The cloth weaving culture made significant progress when Shree Teen Chandra Shumsher sent Tulsi Meher to Varda, India for learning the making of khadi clothes and garments. After learning the skill, he returned to Nepal and established the Chandra Kamdhenu Charkha Pracharak Mahaguthi in 1983 B.S as per Shree Teen Chandra Shumsher’s wish. This created a new revolution in making locally produced clothes, weaving culture, and garments in Nepal. This Mahaguthi was established in various parts of Nepal and led to the meeting of Devi Prashad Pradhan of Palpa with Tulsi Meher. Mr. Pradhan took the initiative to bring four handloom workers from Kathmandu and began weaving cloth in Palpa. However, this initiative did not work in the long term as the investment costs were higher as the cloth was woven in thicker looms and produced in fewer quantities.
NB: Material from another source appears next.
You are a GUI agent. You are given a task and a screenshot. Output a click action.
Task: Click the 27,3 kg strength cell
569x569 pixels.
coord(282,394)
This initiative planted the seeds of a new Palpali cloth weaving industry and the requirement for locally produced cloth and garments. As a result, in 2015 B.S. Ganesh Man Maharjan established a textile industry in Palpa named ‘Swodesi Bastrakala Palpali Dhaka’. He had also returned to Nepal after learning to weave cloth in India. In 2019 B.S., during his training process in Kathmandu, he noticed Shree Teen Janga Bahadur Rana’s daughter Dambar Kumari using a special kind of colorful, fine, and valuable textile fabric called ‘Dhaka fabric’ as her preferred outfit. It was made in a place called Dhaka (then the undivided State of Bengal). Then, it was known as ‘Dambar Kumari Dhaka’ in Nepal and it was used by Rana families and other wealthy classes. This fabric caught the attention of Ganesh Man Maharjan. He returned to Palpa and adopted the technology to weave Dhaka in Palpa. It finally led to the creation of colorful, patterned, and attractive ‘Palpali Dhaka’ that we all know and love as Nepali.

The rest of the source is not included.